*SET TASK*. Write out the data below word for word, line by line, and leave out the pictures.

*DATA FOR THIS EXERCISE*.

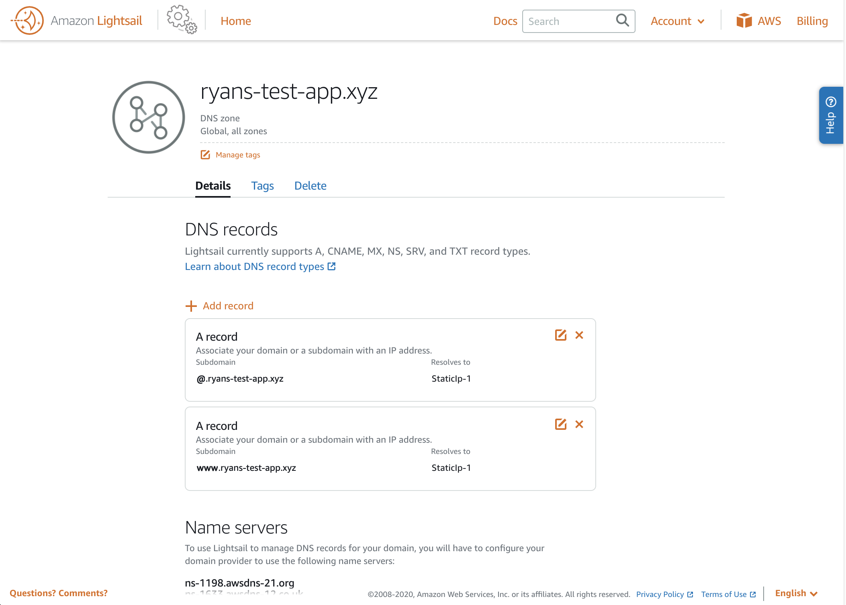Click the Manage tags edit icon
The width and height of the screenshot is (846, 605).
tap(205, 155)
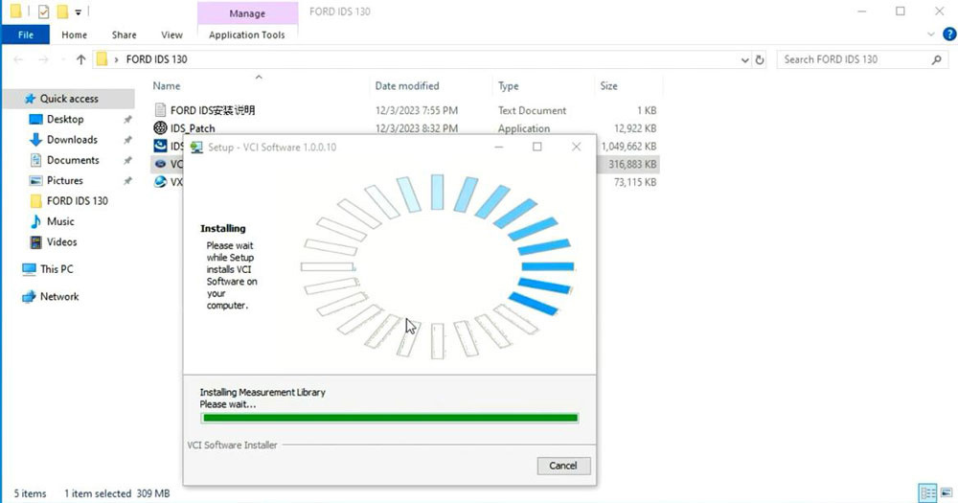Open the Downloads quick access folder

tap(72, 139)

*OUTPUT FOR THIS EXERCISE*.
Click the Manage tags edit icon
The width and height of the screenshot is (846, 605).
tap(205, 155)
Open the Downloads quick access folder

tap(72, 139)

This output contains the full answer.